Apart from these aspects, recent studies have shown that the school goal structure is strongly related to teacher work experiences such as self-efficacy, job satisfaction, emotional exhaustion, time pressure, and motivation to leave the teaching profession (Skaalvik & Skaalvik, 2011; 2017). This fact has important implications for teacher performance and, ultimately, for teaching quality (Klusmann, Kunter, Trautwein, Lüdtke, & Baumert, 2008). However, this aspect has rarely been evaluated from teacher perspective. In fact, school climate measures reviewed to date do not include this aspect despite the impact it seems to have on teacher performance and psychological well-being. Therefore, a better understanding of the key aspects of school climate that are relevant for teachers and that condition their performance is still necessary.
School Goal Structure
Goal theory is commonly used to explain student motivation and academic success (Harackiewicz, Barron, Pintrich, Elliot, & Thrash, 2002). Research has revealed three important aspects in this field. First, students pursue goals of different type. They can face school activities looking to learn because learning generates the experience of being efficient (mastery-goal orientation).
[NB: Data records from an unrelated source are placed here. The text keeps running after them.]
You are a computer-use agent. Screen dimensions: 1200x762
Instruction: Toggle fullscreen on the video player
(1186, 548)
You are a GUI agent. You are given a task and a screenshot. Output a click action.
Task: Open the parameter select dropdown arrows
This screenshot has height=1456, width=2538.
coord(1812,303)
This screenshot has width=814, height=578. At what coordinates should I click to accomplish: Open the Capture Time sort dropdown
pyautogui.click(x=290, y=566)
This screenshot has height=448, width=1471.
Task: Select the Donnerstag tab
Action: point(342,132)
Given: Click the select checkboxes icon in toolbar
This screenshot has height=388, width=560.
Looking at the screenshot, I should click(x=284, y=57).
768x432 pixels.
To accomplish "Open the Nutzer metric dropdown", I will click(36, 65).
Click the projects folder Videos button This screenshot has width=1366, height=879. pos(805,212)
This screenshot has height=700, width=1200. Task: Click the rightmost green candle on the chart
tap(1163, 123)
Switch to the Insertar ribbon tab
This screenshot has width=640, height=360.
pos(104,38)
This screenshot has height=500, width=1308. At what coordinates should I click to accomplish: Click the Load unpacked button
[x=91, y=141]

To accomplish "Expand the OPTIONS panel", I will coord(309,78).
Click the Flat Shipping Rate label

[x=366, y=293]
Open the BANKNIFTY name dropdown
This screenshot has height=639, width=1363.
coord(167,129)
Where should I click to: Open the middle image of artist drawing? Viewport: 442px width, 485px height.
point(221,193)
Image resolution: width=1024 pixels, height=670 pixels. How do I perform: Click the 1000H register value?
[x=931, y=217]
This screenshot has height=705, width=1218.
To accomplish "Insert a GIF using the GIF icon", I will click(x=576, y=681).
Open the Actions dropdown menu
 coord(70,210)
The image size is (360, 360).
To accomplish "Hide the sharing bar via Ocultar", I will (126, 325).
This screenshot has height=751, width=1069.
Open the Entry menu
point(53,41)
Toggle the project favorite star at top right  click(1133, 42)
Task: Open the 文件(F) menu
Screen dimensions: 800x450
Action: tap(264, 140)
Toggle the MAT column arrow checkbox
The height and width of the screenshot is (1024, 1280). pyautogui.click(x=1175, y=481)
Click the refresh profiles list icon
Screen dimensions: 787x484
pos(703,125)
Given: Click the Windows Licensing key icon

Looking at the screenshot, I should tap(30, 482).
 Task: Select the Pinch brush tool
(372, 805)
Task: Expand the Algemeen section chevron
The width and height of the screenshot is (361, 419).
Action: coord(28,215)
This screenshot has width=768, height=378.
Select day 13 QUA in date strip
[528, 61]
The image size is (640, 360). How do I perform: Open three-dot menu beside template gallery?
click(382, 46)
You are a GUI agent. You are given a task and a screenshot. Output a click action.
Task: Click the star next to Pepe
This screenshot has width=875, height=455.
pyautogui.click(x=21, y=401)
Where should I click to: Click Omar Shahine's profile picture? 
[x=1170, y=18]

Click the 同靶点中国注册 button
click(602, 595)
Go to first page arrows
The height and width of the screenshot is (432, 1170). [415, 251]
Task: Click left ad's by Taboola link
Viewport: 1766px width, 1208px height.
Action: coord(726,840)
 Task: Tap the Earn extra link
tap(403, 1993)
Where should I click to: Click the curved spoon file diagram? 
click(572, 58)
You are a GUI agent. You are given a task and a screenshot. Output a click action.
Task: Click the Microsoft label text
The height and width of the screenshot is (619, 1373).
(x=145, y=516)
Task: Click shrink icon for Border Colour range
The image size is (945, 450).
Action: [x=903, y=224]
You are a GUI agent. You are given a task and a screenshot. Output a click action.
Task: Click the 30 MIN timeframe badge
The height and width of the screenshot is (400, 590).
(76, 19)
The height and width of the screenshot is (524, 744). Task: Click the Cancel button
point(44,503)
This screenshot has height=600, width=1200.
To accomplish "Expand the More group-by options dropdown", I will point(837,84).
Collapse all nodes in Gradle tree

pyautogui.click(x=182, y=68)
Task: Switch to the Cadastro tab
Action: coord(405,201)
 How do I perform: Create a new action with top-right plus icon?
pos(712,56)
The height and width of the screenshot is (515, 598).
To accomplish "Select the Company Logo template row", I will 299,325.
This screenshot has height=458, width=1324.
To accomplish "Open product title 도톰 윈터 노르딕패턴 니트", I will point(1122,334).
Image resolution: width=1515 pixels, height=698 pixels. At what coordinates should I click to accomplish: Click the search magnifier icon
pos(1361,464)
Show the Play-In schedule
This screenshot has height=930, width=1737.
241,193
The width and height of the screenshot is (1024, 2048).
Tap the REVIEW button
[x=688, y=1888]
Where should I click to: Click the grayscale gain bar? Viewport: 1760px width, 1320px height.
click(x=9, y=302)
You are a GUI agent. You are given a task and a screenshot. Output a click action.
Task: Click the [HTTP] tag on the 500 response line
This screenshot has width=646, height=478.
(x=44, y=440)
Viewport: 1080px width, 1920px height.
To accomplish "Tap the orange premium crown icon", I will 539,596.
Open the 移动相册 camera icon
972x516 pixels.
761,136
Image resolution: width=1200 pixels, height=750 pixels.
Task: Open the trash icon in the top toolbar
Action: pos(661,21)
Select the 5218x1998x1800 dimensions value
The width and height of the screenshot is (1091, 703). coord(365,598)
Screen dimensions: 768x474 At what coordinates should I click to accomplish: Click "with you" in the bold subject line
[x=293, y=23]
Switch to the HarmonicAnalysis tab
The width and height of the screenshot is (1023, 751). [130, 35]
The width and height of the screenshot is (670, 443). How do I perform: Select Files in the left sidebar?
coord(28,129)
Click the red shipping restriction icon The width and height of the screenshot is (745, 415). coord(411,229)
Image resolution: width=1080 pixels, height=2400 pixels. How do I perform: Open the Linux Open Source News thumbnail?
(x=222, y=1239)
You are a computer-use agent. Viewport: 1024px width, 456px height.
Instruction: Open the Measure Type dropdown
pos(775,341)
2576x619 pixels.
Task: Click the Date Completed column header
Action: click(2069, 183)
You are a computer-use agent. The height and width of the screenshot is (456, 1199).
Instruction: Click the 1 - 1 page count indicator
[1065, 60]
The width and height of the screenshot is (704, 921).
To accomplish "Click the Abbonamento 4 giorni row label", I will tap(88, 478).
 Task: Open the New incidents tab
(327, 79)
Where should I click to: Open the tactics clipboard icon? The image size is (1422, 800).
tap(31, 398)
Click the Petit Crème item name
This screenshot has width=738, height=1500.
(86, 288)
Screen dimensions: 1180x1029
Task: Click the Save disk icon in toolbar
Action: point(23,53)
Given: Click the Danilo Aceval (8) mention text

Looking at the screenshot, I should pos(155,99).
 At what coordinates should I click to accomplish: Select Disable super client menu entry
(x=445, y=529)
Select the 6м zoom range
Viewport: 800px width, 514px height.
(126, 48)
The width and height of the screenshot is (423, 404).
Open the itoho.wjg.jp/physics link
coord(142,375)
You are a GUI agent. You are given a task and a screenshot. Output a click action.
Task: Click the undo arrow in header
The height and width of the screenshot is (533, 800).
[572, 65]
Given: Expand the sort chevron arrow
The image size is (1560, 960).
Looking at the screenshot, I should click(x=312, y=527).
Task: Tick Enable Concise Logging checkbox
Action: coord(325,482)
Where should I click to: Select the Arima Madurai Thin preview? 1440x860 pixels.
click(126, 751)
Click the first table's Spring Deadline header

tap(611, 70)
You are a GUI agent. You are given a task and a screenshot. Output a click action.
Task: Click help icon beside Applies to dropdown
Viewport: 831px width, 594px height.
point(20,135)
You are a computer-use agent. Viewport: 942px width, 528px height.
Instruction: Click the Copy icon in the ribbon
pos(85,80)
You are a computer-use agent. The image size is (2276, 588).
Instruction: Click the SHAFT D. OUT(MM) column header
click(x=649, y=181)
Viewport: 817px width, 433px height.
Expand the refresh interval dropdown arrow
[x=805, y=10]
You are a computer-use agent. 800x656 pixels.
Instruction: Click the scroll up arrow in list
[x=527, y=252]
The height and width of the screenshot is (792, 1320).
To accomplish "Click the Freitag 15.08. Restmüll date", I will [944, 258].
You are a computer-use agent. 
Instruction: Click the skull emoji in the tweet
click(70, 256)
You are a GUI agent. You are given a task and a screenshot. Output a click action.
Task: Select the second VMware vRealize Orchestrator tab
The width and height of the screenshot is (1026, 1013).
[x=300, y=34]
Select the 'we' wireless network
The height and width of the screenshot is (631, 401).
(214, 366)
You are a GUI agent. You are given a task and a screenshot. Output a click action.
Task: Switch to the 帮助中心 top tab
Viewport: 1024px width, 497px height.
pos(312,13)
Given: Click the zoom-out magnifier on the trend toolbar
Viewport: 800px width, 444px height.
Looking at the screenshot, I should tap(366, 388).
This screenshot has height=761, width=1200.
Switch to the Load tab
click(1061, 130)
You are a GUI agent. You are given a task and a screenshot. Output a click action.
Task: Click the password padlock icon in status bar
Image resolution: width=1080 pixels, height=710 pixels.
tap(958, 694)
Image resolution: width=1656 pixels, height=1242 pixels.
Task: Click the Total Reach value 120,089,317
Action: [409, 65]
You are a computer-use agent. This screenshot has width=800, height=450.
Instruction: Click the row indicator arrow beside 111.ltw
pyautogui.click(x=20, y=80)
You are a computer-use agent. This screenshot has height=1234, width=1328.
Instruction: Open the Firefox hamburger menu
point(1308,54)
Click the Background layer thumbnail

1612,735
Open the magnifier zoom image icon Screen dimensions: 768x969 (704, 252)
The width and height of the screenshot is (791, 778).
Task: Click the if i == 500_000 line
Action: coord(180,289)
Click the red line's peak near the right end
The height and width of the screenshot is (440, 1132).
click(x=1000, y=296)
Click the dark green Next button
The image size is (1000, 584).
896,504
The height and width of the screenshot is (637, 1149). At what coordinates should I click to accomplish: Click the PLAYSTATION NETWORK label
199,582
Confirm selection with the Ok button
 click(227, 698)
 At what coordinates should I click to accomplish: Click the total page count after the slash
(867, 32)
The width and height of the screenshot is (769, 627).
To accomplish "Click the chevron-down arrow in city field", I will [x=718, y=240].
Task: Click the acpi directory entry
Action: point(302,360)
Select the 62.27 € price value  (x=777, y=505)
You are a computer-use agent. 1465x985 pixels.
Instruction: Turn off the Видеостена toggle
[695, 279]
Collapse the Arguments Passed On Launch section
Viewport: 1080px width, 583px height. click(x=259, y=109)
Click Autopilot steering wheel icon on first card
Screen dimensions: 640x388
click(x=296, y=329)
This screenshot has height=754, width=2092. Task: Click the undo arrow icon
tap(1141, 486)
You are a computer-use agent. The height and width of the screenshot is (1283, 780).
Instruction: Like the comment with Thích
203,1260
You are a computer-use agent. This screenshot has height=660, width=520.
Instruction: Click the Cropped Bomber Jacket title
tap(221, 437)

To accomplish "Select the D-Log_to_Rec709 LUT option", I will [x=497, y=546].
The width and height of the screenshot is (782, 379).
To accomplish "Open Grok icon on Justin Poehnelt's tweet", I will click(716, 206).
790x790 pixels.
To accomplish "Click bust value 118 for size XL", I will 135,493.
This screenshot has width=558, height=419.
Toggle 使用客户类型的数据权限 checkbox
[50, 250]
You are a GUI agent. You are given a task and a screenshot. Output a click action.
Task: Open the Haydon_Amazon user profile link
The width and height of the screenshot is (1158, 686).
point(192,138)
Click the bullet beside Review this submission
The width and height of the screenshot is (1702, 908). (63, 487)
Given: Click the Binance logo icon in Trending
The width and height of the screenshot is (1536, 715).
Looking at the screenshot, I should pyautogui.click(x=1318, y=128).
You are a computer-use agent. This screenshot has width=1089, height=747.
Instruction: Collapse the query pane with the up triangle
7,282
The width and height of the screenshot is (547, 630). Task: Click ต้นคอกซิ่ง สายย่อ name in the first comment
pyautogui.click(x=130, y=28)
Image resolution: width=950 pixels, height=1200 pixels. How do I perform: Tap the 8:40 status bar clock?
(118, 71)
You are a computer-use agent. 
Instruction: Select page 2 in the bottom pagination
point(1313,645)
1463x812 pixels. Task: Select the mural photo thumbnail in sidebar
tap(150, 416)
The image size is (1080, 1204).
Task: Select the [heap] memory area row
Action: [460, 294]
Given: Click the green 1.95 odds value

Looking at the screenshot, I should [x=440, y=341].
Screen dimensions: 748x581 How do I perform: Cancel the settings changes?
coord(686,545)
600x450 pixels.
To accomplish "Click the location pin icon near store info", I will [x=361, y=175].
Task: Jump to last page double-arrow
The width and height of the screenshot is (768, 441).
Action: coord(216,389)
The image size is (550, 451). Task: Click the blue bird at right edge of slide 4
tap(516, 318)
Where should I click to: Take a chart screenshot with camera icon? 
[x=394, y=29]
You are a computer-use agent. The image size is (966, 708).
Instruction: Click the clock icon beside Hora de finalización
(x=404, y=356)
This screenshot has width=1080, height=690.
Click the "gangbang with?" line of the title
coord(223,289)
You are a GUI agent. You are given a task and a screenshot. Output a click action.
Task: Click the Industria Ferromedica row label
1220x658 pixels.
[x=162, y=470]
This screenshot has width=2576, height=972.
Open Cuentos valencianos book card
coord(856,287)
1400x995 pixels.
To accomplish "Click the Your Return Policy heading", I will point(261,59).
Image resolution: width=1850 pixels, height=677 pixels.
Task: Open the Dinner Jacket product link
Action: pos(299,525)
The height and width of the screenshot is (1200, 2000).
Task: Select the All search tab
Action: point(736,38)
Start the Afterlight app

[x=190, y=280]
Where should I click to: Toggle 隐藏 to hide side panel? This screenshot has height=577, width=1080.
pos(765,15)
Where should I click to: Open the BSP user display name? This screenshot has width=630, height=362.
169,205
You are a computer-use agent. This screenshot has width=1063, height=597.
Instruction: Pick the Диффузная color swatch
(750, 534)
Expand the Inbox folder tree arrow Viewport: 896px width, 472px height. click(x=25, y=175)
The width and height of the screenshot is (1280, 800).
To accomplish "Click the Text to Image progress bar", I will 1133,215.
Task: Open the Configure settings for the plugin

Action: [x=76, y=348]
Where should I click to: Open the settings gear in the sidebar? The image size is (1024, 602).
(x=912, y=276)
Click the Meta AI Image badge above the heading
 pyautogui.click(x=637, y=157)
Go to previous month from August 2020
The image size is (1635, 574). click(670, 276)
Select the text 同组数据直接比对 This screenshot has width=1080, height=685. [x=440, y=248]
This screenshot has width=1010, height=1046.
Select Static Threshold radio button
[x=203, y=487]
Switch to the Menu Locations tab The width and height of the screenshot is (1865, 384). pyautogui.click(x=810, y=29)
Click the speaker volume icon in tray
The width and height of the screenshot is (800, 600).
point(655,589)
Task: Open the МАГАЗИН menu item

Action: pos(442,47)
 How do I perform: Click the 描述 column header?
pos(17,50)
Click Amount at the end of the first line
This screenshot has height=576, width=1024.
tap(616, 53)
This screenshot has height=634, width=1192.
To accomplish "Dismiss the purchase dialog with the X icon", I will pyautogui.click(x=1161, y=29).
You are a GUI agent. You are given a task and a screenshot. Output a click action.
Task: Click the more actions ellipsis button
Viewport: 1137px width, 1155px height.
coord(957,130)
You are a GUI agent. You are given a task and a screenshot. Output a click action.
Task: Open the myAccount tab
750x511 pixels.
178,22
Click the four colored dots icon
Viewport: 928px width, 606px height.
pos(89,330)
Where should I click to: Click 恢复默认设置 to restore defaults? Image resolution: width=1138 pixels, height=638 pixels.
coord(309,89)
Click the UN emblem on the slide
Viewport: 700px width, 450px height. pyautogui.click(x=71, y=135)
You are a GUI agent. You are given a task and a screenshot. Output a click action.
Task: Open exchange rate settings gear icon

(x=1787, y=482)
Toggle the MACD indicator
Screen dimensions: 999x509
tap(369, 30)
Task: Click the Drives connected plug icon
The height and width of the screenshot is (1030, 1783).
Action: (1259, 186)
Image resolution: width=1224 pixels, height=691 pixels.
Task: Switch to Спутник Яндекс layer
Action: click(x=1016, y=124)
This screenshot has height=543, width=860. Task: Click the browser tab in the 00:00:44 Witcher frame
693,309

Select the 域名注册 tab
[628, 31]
On the contrary, they can only worry about results -grades and test scores-, as indicators of ability (performance-goal orientation) or to avoid the emotional experience that follows the failure, especially if it is public (performance-avoidance orientation; Elliot, 2005).
Second, a great deal of research has focused on assessing student perceptions of the classroom goal structure. This concept refers to a set of practices, messages and policies in the classroom that define what constitutes success (Ames, 1992; Midgley et al., 2000). Researchers have identified two main classroom goal structures. A learning goal structure emphasizes understanding and improvement and considers mistakes to be part of the learning process. Conversely, a performance-goal structure emphasizes test scores, public display of grades, and comparison or competition between students (Meece et al., 2006). Students who perceive a learning-goal structure tend to endorse a mastery-goal and use more effective learning strategies such as discriminating relevant information, trying to integrate the new information with the one they know, being more persistent and creative, and taking on more challenging tasks. However, students who perceive a performance-goal structure tend to endorse performance-goal and use surface-level strategies such as rereading the text, memorizing, and guessing (Alonso-Tapia & Pardo, 2006; Ames & Archer, 1988).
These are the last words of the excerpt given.